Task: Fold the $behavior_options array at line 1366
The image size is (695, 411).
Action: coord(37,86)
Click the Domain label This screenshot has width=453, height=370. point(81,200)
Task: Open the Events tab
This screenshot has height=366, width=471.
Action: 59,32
...
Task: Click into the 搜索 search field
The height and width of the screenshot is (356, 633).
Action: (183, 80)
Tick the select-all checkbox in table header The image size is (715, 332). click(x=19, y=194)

§ What you will do: An exact copy of the lines above between the line holding "Task: Click into the 搜索 search field" and the line holding "Tick the select-all", inclusive, is the whole answer.

§ Problem solution:
Task: Click into the 搜索 search field
The height and width of the screenshot is (356, 633).
Action: (183, 80)
Tick the select-all checkbox in table header The image size is (715, 332). click(x=19, y=194)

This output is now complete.